Glucose Oxidase Binding to Saliva-Coated Hydroxyapatite Disks

Hydroxyapatite (HAP) disks coated with saliva are commonly used as models of a tooth surface. This example demonstrates that the addition of either sorbitol or polyethyleneimine improves the binding of glucose oxidase in a catalytically active conformation to saliva-coated hydroxyapatite.

Saliva was collected from 3-5 donors, clarified by centrifugation, and added to cover HAP disks (5 mm×2.0 mm Clarkson Chromatography) in a covered plastic tray. The disks were incubated with the saliva overnight, with gentle shaking, at room temperature. The disks were rinsed twice with 50 mM phosphate buffer prior to use in the binding assay. Varying concentrations of glucose oxidase (50-650 mU/ml) were added to the saliva-coated HAP disks in the presence of sorbitol (0.8-8%) or polyethyleneimine (1%). The amount of glucose oxidase retained on the hydroxyapatite disks, following three consecutive washes with phosphate buffered saline, was measured using a fluorescence (Amplex Red, Molecular Probes #A22189) horseradish peroxidase coupled assay, as per manufacturer's recommendation.

As is clearly seen in the experimental result, the addition of at least 0.8% sorbitol or 1% polyethyleneimine increased the amount of active glucose oxidase detected on the hydroxyapatite.

Claims

1. An oral care composition comprising

a) an orally acceptable carrier;

b) polyethyleneimine; and

c) an uncomplexed oxidase.

2. The oral care composition of claim 1, wherein said oxidase is glucose oxidase.

3. The composition of claim 1, wherein said polyethyleneimine and said uncomplexed glucose oxidase are present in amounts sufficient for binding of said oxidase to an enamel surface of a tooth and production of peroxide in the presence of a suitable substrate for said oxidase.

4. The oral care composition of claim 1, wherein said polyethyleneimine is present in said oral care composition at a concentration in the range of 0.001% to 10% by weight of said composition.

5. The oral care composition of claim 1, wherein said oxidase is present in said oral care composition at a concentration in the range of 0.0001% to 1% by weight of said composition.

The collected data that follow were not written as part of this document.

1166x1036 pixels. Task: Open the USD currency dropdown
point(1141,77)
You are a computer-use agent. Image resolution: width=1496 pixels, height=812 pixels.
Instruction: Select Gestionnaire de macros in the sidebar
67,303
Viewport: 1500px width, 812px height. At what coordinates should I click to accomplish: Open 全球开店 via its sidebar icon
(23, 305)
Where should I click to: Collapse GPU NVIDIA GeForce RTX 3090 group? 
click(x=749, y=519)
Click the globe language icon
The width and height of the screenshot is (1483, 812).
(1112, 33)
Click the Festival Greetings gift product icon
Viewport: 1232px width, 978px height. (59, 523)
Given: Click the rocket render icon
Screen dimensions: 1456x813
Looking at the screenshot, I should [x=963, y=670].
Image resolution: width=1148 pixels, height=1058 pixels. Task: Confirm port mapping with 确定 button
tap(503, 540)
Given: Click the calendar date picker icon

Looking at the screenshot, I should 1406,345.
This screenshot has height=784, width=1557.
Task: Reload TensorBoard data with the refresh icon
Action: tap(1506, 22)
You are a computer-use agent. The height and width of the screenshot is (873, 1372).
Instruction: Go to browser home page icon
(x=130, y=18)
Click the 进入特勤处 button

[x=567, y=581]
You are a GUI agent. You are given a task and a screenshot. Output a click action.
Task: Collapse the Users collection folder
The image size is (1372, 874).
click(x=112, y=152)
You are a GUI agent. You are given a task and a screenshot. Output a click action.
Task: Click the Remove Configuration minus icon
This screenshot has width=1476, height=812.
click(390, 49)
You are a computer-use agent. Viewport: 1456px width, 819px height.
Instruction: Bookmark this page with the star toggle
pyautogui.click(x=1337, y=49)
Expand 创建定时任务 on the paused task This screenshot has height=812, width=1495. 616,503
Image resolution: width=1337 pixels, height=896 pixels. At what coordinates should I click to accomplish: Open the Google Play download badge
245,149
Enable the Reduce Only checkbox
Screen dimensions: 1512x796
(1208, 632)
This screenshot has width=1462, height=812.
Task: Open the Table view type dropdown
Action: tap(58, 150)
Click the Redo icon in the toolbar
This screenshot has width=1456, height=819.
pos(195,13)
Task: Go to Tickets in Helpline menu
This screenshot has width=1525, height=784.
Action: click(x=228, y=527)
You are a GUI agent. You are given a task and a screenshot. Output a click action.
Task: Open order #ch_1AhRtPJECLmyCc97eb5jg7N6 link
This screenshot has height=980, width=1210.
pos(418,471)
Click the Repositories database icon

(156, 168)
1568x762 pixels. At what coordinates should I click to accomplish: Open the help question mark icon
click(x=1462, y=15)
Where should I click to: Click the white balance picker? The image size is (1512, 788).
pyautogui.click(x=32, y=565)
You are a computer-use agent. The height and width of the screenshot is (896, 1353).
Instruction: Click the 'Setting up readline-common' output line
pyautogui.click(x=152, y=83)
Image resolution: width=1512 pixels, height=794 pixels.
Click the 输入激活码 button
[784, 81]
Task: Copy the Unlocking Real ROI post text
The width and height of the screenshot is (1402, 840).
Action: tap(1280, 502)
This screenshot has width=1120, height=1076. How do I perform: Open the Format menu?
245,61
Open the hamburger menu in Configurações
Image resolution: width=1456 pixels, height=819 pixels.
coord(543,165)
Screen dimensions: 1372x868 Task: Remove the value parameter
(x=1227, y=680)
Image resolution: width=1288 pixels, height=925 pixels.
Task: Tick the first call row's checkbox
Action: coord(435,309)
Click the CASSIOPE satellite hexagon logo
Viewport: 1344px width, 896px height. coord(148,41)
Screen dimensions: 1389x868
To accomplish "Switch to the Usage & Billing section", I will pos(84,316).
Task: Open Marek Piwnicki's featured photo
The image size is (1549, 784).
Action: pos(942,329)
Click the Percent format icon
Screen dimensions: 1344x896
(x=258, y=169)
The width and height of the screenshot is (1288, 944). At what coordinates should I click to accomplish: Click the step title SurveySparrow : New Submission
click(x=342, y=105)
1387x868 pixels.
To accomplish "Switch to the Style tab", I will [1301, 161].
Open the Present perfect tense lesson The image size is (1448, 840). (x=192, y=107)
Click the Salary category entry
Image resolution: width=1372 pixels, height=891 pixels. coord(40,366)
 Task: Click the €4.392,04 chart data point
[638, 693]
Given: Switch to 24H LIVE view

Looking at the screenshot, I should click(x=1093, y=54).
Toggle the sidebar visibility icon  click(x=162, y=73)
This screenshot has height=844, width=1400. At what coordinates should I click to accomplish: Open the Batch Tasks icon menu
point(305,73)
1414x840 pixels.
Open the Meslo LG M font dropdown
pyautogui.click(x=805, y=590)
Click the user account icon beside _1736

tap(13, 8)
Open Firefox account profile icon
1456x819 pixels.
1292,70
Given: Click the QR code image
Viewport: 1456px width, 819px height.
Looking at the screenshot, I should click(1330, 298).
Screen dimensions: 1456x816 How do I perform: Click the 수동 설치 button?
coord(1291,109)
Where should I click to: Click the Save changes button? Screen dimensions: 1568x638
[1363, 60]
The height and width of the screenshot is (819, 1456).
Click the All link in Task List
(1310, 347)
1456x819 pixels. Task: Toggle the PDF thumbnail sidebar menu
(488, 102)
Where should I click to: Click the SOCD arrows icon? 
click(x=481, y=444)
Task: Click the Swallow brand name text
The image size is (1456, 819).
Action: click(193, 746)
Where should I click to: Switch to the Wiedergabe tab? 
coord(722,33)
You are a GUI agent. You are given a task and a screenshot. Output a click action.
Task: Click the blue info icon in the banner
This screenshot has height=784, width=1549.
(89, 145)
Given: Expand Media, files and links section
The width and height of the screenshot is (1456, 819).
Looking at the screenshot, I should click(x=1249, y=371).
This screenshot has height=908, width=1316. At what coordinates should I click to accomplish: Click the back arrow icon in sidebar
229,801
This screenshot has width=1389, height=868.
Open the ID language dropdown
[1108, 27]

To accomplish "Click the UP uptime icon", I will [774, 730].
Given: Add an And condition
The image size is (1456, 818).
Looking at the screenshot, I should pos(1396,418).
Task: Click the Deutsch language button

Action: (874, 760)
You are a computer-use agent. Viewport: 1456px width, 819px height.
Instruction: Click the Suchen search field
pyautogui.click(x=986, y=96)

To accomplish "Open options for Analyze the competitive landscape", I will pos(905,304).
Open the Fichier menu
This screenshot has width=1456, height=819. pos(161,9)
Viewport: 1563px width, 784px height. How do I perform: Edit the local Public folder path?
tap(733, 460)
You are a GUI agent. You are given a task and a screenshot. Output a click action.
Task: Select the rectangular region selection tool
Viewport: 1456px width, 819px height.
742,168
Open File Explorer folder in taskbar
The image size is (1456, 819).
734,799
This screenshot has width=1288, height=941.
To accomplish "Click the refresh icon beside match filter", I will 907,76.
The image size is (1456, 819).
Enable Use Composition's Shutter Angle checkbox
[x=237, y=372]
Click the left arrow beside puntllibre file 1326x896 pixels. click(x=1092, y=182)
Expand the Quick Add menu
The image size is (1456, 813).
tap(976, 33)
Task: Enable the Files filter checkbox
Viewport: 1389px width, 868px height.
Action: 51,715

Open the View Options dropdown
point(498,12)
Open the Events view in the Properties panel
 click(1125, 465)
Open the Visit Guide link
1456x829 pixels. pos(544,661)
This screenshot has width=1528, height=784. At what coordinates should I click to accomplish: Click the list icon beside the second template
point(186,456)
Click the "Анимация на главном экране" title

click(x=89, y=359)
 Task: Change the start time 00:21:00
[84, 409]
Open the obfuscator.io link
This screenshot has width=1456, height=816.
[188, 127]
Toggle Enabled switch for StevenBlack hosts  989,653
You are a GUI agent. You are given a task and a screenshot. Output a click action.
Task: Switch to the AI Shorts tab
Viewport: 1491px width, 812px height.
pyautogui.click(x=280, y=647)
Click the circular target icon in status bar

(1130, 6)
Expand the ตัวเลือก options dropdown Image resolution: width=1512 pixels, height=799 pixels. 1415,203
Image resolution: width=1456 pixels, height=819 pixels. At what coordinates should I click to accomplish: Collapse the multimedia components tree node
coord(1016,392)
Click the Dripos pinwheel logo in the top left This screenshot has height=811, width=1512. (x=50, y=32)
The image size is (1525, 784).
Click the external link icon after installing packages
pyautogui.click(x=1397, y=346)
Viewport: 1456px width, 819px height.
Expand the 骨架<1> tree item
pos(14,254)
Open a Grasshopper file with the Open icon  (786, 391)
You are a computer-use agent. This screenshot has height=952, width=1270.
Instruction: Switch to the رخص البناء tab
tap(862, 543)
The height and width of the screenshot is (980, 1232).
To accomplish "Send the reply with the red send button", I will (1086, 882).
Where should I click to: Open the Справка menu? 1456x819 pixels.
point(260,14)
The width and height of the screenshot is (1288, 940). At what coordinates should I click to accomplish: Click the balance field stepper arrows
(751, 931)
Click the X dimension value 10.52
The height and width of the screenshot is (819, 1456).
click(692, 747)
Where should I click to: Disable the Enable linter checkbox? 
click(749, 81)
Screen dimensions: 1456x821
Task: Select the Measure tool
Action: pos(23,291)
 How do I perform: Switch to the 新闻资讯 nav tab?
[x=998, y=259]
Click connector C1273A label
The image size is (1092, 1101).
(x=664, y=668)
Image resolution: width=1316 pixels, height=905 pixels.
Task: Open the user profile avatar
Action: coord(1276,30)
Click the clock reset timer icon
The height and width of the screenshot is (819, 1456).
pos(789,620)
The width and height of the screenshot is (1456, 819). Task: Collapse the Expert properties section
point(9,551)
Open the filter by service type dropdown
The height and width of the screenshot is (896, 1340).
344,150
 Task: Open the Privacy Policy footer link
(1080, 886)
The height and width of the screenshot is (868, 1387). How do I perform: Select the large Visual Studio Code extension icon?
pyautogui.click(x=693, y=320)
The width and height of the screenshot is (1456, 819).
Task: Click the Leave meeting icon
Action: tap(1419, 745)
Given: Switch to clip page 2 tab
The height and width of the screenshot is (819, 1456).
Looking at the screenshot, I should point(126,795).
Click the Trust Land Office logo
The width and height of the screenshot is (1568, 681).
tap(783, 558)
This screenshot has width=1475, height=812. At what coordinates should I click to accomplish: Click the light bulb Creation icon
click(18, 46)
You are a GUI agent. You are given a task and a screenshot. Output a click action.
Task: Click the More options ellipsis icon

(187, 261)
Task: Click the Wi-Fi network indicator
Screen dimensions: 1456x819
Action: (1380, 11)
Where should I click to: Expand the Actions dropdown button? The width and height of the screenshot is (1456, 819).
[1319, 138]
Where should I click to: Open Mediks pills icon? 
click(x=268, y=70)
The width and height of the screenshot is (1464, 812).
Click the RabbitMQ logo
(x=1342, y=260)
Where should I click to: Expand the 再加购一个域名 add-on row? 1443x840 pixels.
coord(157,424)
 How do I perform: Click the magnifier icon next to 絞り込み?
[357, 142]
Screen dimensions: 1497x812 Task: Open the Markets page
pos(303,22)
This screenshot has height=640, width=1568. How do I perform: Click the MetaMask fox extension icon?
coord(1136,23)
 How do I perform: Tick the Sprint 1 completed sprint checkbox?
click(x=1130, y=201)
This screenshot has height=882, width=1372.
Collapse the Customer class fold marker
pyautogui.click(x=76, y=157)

6. The oral care composition of claim 1, wherein said oral care composition comprises at least one of a thickener, a surfactant, a humectant, and an abrasive.

7. The oral care composition of claim 1, wherein said oral care composition comprises a second enzyme in addition to said oxidase.

8. The oral care composition of claim 7, wherein said oxidase is not complexed with another enzyme.

9. The oral care composition of claim 1, wherein said oral care composition is fluid.

10. The oral care composition of claim 1, wherein said oral care composition is solid.

11. The oral care composition of claim 9, wherein said oral care composition is formulated as a toothpaste.

12. The oral care composition of claim 10, wherein said oral care composition is formulated as a tooth floss.

13. A method of producing peroxide on a tooth surface comprising:

contacting a composition of claim 1 with an enamel surface of a tooth under conditions suitable for binding of said oxidase to said enamel surface and production of peroxide.

14. The method of claim 13, wherein contacting is performed using a toothbrush.

15. The method of claim 13, wherein contacting is performed using tooth floss.

16. The method of claim 13, wherein said method results in death of bacteria on said tooth and/or tooth whitening.

17. A method of binding oxidase to a tooth comprising:

contacting a tooth having an enamel surface with an oxidase in the presence of polyethyleneimine or sorbitol under conditions that provide for binding of said oxidase to said enamel surface via said polyethyleneimine or said sorbitol and production of peroxide.

18. The method of claim 17, wherein said contacting is performed using a toothbrush.

19. The method of claim 17, wherein said contacting is performed using tooth floss.